Contents of the invention

The object of the present invention is to provide a kit for diagnosing drug-resistant leukemia and a leukemia drug-resistant reversal agent.

The first aspect of the present invention is to overcome the shortcoming that conventional drug treatment of leukemia patients cannot effectively predict their chemotherapeutic agent tolerance, and use peripheral blood or bone marrow samples of patients to conduct in vitro culture and drug effect measurement to determine the expression level of ALC1 gene before and after treatment. The change is used as an evaluation index of drug tolerance, and is combined with the growth characteristics of leukemia cells after drug treatment to screen out sensitive chemotherapy or targeted therapy drugs. The invention provides the application of the ALC1 gene as a diagnostic reagent for drug-resistant leukemia, and a kit for diagnosing drug-resistant leukemia, which includes: Oligo(dT) ₁₅ , reverse transcriptase (M-MLV), M-MLV RT enzyme reaction buffer, RNase inhibitor, PCR buffer, dNTPs, MgCl ₂ , specific primers, Taq enzyme, used for qualitative and quantitative detection of ALC1 gene. The specific primer sequences are: SEQ ID NO: 5: 5'-CCTCCTTCTATGATCATGTTG-3' and SEQ ID NO: 6: 5'-TGTTCTCATCCCAGGCCTTG-3'. The preferred kit also contains control substances, wherein the positive control is the ALC1 cDNA sample of normal cells, and the negative control is sterilized double distilled water without ALC1.

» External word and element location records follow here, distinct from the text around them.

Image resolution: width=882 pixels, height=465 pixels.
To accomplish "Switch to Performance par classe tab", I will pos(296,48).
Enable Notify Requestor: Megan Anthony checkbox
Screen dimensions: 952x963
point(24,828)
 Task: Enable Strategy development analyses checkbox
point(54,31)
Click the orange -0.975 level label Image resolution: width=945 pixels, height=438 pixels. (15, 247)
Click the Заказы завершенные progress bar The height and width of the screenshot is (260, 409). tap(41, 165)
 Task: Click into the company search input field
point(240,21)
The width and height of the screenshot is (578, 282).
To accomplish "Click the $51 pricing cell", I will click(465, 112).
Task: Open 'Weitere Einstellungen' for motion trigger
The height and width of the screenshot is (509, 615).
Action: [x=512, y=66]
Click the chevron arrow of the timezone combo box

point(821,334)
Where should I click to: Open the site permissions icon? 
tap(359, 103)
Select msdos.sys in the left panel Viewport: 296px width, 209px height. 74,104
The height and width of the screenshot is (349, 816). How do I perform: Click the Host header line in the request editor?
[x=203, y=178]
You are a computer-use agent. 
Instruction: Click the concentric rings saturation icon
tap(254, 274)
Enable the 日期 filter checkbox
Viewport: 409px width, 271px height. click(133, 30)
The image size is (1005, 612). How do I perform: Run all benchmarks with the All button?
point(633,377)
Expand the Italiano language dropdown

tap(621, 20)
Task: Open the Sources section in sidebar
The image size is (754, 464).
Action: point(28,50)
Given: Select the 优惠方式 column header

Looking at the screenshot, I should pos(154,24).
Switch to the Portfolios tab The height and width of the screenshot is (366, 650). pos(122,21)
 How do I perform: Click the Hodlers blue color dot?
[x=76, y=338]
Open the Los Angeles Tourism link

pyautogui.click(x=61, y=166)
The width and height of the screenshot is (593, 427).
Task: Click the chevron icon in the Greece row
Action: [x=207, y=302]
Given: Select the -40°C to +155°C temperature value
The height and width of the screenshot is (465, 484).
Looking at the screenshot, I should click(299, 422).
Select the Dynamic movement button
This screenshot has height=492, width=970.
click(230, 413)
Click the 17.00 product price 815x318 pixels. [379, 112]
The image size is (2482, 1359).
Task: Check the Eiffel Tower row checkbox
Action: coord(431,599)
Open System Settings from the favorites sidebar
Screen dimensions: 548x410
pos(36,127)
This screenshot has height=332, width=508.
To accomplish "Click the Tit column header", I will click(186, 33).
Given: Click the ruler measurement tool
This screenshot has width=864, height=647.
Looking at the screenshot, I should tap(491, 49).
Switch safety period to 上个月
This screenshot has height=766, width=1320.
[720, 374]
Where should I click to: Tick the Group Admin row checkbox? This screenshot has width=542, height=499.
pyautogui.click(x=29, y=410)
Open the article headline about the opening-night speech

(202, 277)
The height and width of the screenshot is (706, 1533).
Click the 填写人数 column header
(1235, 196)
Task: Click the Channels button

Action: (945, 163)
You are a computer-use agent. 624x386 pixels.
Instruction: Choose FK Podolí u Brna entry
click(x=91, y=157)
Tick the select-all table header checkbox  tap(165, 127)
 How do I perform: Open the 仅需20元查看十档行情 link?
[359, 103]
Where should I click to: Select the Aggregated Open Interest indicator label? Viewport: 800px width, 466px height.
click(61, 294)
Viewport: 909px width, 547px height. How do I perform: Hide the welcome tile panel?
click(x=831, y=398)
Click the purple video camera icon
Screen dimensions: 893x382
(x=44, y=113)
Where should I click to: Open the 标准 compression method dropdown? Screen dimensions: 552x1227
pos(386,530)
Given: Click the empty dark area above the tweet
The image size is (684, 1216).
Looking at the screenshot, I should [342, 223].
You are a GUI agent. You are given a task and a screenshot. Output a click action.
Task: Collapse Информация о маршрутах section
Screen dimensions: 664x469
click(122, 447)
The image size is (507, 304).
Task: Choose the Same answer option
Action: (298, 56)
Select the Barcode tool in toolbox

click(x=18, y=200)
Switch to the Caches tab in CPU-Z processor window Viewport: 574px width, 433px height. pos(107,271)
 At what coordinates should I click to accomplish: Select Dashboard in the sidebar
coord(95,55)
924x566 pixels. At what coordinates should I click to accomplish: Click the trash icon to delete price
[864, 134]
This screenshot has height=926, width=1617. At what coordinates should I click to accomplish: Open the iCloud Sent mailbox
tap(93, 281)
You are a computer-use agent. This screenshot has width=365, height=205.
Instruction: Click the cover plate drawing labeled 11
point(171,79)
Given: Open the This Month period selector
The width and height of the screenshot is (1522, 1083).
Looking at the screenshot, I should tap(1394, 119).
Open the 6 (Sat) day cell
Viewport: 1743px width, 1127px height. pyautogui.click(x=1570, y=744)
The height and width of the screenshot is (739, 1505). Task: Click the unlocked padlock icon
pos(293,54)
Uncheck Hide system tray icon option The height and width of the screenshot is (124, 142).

The primers designed by the above kit were used to carry out reverse transcription PCR to conduct qualitative and semi-quantitative analysis of the ALC1 gene.

The second aspect of the present invention is the use of ALC1 in the preparation of leukemia drug resistance reversal agent. The ALC1 gene inhibitor can reverse drug tolerance and improve the cell proliferation inhibitory and apoptosis-promoting effects of various drugs, so it can be used to prepare acute and chronic leukemia multi-drug resistance reversal agents. The ALC1 gene inhibitor can be antisense nucleic acid, RNA interference (RNAi) molecule (which can be siRNA, shRNA, ddRNAi construct or its transcription template, such as DNA encoding shRNA), ALC1 specific antibody, etc. . The ALC1 inhibitors and/or complexes of the invention may be administered by any suitable route. Preferably, the ALC1 gene inhibitor of the present invention is ALC1 siRNA. All kinds of commercial or synthetic ALC1 siRNAs can realize the present invention. Preferably, the sequence of the ALC1 siRNA is:

Sense strand SEQ ID NO: 1:5'-GGAUUCACCUACGCUCUUATT-3', antisense strand SEQ ID NO: 2:5'-UAAGAGCGUAGGUGAAUCCCT-3'; or:

Sense strand SEQ ID NO: 3:5'-GCAUCGUGAUCGUUCCAAUTT-3', antisense strand SEQ ID NO: 4:5'-AUUGGAACGAUCACGAUGCTG-3'.

The invention also provides a drug compound for treating drug-resistant leukemia, said compound comprising an ALC1 inhibitor, a chemotherapeutic agent, a drug-related excipient, a diluent or a carrier. The chemotherapeutic agent can be any commonly used clinical chemotherapeutic agent.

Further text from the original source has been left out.